La figura de rostro azul se veía inmóvil en la pantalla; las palabras de Vorst aún no habían llegado a Venus. La respuesta de Lázaro tardó en llegar.

—No creía que fueras tan directo, Vorst —dijo—. ¿Por qué debo estarte agradecido por revivirme, si fuiste tú quien me metió en aquel agujero? Sí, lo sé. Porque mi movimiento era insignificante cuando me apartaste de él y poderoso cuando me resucitaste. ¿También te concedes el mérito por ello? —una pausa—. No importa. No quiero darte mis espers. Si quieres ir a las estrellas, consíguelos por tus propios medios.

—No digas tonterías. Tú también quieres las estrellas, David, pero ahí arriba, en esas tierras salvajes, careces de los medios técnicos para equipar una expedición. Yo sí los tengo. Unamos nuestras fuerzas. Es lo que deseas, digas lo que digas. Voy a decirte lo que te impide aceptar mi oferta, David. Tienes miedo de la reacción de tu pueblo cuando se entere de que has accedido a colaborar, dirán que te has vendido a los vorsters. Te empeñas en adoptar una postura en la que no crees, porque careces de auténtica independencia. Imponte, David. Utiliza tus poderes. Puse el planeta en tus manos. Ahora quiero que me pagues la deuda.

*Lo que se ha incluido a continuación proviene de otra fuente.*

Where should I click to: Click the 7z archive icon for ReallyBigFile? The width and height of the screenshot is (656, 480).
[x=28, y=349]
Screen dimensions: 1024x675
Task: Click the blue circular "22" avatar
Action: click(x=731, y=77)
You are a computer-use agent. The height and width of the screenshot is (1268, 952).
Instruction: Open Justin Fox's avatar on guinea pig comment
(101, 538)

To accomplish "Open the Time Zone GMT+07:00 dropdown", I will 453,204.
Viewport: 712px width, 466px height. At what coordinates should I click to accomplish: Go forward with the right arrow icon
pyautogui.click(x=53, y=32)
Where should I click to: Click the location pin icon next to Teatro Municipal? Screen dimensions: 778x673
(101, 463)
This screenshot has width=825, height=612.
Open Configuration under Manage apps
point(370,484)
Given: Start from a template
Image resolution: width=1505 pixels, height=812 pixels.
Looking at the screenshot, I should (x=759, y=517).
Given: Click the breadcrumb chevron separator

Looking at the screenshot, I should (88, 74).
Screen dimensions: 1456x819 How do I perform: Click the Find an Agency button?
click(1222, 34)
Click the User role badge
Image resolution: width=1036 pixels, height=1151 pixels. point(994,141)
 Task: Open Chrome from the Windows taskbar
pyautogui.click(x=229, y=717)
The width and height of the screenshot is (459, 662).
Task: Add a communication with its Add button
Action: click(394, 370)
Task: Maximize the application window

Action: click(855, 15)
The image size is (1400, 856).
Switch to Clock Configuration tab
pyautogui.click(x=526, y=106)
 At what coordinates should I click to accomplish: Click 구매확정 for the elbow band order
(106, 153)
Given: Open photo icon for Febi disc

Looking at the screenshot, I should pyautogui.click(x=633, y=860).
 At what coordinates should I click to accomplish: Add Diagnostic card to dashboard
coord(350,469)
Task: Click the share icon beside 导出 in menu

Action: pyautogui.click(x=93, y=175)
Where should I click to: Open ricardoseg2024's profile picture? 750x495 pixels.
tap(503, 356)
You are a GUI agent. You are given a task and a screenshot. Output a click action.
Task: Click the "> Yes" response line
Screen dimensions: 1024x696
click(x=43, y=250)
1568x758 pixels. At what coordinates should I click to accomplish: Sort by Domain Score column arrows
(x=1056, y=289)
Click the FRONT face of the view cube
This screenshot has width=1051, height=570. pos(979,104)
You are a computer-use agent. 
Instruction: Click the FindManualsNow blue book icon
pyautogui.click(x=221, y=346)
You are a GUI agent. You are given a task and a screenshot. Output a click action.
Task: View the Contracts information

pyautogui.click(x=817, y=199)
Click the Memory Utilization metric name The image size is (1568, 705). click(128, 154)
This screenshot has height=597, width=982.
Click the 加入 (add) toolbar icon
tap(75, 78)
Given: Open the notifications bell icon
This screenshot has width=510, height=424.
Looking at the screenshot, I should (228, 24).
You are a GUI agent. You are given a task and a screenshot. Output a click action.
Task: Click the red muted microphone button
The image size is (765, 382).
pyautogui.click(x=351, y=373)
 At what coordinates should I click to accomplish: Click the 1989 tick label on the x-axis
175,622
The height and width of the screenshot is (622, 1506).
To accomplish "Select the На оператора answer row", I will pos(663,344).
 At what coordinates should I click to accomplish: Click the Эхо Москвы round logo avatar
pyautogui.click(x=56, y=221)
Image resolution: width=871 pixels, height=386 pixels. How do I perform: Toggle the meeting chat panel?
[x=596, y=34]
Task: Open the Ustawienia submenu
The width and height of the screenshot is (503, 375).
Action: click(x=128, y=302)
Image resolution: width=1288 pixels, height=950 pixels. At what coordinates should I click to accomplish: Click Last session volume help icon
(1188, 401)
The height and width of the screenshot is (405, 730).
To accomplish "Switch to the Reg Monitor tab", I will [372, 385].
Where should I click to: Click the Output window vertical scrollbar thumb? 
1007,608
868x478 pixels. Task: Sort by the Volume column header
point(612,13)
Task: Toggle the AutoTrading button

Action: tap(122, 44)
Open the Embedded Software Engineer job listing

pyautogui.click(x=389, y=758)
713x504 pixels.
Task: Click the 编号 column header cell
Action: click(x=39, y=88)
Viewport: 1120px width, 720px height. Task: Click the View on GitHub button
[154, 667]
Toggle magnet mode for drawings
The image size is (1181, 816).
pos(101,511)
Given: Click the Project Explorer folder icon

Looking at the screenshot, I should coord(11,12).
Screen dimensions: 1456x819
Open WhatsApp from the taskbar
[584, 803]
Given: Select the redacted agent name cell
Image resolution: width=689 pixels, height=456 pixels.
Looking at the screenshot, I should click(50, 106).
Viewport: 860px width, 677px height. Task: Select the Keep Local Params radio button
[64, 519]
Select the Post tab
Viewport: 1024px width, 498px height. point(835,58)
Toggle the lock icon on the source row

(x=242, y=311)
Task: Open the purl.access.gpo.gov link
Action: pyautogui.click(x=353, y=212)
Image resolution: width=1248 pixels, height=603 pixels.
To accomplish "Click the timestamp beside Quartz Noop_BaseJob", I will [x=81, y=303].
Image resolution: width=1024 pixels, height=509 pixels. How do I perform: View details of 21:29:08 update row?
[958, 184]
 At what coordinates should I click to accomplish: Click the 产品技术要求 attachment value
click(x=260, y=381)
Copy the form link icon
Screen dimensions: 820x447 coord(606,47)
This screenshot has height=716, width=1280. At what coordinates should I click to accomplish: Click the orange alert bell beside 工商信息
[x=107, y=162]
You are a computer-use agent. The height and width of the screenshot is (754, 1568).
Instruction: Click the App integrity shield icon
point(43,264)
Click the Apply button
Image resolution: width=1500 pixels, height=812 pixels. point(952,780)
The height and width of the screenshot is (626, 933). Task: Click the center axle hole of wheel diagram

—¿Cómo voy a decirle a Mondschein, a Martell y a los demás que he accedido mansamente a someterme a tus deseos? Ya les ha puesto bastante nervioso que les impusieran un mártir resucitado. A veces creo que me van a martirizar otra vez, y ésta es definitiva. Necesito darles algo a cambio.

Vorst sonrió. La victoria estaba al alcance de su mano.

—Diles que te ofrezco la autoridad suprema sobre ambos planetas, David. Diles que la Hermandad no sólo acogerá con agrado la vuelta de los armonistas, sino que serás el dirigente supremo de ambas ramas de la fe.

—¿De ambas?

—De ambas.

—¿Y qué harás tú?

Vorst se lo dijo. Y una vez surgidas las palabras de sus labios, el Fundador se hundió en su balancín, agotado y aliviado al mismo tiempo, sabiendo que había efectuado la última jugada de la partida que ya duraba un siglo, y que todo había salido a pedir de boca.